*WHAT TO WORK ON*: After reading the data, copy it out in full and exactly.

Collected data entries

--------

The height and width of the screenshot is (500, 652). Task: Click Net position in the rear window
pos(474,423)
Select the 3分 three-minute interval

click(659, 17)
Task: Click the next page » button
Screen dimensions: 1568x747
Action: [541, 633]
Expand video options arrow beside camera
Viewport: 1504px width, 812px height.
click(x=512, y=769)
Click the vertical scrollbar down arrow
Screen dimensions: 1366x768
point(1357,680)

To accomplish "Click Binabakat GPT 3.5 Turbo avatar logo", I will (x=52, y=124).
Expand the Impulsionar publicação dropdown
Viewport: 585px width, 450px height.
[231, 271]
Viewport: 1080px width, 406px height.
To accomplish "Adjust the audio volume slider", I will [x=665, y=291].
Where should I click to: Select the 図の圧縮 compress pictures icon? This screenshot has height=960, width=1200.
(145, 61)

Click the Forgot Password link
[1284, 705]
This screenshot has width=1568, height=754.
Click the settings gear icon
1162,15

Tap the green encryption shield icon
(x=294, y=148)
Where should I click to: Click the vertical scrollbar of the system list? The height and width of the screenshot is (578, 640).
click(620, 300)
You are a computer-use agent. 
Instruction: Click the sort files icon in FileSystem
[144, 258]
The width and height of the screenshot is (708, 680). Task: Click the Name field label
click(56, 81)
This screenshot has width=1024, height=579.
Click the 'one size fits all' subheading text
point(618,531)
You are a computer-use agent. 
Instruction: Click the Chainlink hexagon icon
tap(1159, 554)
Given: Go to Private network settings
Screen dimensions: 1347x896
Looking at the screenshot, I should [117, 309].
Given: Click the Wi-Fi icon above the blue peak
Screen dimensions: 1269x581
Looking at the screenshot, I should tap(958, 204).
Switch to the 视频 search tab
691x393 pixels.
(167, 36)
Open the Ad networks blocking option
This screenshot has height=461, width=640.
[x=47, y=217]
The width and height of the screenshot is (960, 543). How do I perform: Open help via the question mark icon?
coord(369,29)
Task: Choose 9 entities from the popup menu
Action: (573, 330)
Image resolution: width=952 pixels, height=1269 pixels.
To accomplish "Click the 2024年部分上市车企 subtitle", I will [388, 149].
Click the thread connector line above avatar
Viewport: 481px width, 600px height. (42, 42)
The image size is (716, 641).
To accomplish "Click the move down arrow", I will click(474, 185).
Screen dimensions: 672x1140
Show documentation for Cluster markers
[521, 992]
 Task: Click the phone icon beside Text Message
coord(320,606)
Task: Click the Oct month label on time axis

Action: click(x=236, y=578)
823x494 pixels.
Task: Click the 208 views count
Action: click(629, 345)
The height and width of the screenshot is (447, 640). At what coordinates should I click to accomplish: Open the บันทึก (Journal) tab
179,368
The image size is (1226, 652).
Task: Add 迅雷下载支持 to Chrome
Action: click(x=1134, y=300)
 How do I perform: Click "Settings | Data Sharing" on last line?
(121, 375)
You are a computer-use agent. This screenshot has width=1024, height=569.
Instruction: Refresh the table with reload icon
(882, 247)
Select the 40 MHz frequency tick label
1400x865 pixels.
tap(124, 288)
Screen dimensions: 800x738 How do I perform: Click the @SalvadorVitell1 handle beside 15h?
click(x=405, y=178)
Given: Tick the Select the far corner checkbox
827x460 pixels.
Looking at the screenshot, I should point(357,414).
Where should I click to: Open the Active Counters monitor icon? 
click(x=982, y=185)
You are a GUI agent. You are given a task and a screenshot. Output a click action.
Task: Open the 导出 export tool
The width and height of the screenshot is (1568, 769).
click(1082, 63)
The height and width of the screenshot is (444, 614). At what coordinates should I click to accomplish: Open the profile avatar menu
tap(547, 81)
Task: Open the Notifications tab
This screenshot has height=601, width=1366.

--------

*EXPECTED ANSWER*:
The height and width of the screenshot is (500, 652). Task: Click Net position in the rear window
pos(474,423)
Select the 3分 three-minute interval

click(659, 17)
Task: Click the next page » button
Screen dimensions: 1568x747
Action: [541, 633]
Expand video options arrow beside camera
Viewport: 1504px width, 812px height.
click(x=512, y=769)
Click the vertical scrollbar down arrow
Screen dimensions: 1366x768
point(1357,680)

To accomplish "Click Binabakat GPT 3.5 Turbo avatar logo", I will (x=52, y=124).
Expand the Impulsionar publicação dropdown
Viewport: 585px width, 450px height.
[231, 271]
Viewport: 1080px width, 406px height.
To accomplish "Adjust the audio volume slider", I will [x=665, y=291].
Where should I click to: Select the 図の圧縮 compress pictures icon? This screenshot has height=960, width=1200.
(145, 61)

Click the Forgot Password link
[1284, 705]
This screenshot has width=1568, height=754.
Click the settings gear icon
1162,15

Tap the green encryption shield icon
(x=294, y=148)
Where should I click to: Click the vertical scrollbar of the system list? The height and width of the screenshot is (578, 640).
click(620, 300)
You are a computer-use agent. 
Instruction: Click the sort files icon in FileSystem
[144, 258]
The width and height of the screenshot is (708, 680). Task: Click the Name field label
click(56, 81)
This screenshot has width=1024, height=579.
Click the 'one size fits all' subheading text
point(618,531)
You are a computer-use agent. 
Instruction: Click the Chainlink hexagon icon
tap(1159, 554)
Given: Go to Private network settings
Screen dimensions: 1347x896
Looking at the screenshot, I should [117, 309].
Given: Click the Wi-Fi icon above the blue peak
Screen dimensions: 1269x581
Looking at the screenshot, I should tap(958, 204).
Switch to the 视频 search tab
691x393 pixels.
(167, 36)
Open the Ad networks blocking option
This screenshot has height=461, width=640.
[x=47, y=217]
The width and height of the screenshot is (960, 543). How do I perform: Open help via the question mark icon?
coord(369,29)
Task: Choose 9 entities from the popup menu
Action: (573, 330)
Image resolution: width=952 pixels, height=1269 pixels.
To accomplish "Click the 2024年部分上市车企 subtitle", I will [388, 149].
Click the thread connector line above avatar
Viewport: 481px width, 600px height. (42, 42)
The image size is (716, 641).
To accomplish "Click the move down arrow", I will click(474, 185).
Screen dimensions: 672x1140
Show documentation for Cluster markers
[521, 992]
 Task: Click the phone icon beside Text Message
coord(320,606)
Task: Click the Oct month label on time axis

Action: click(x=236, y=578)
823x494 pixels.
Task: Click the 208 views count
Action: click(629, 345)
The height and width of the screenshot is (447, 640). At what coordinates should I click to accomplish: Open the บันทึก (Journal) tab
179,368
The image size is (1226, 652).
Task: Add 迅雷下载支持 to Chrome
Action: click(x=1134, y=300)
 How do I perform: Click "Settings | Data Sharing" on last line?
(121, 375)
You are a computer-use agent. This screenshot has width=1024, height=569.
Instruction: Refresh the table with reload icon
(882, 247)
Select the 40 MHz frequency tick label
1400x865 pixels.
tap(124, 288)
Screen dimensions: 800x738 How do I perform: Click the @SalvadorVitell1 handle beside 15h?
click(x=405, y=178)
Given: Tick the Select the far corner checkbox
827x460 pixels.
Looking at the screenshot, I should point(357,414).
Where should I click to: Open the Active Counters monitor icon? 
click(x=982, y=185)
You are a GUI agent. You are given a task and a screenshot. Output a click action.
Task: Open the 导出 export tool
The width and height of the screenshot is (1568, 769).
click(1082, 63)
The height and width of the screenshot is (444, 614). At what coordinates should I click to accomplish: Open the profile avatar menu
tap(547, 81)
Task: Open the Notifications tab
This screenshot has height=601, width=1366.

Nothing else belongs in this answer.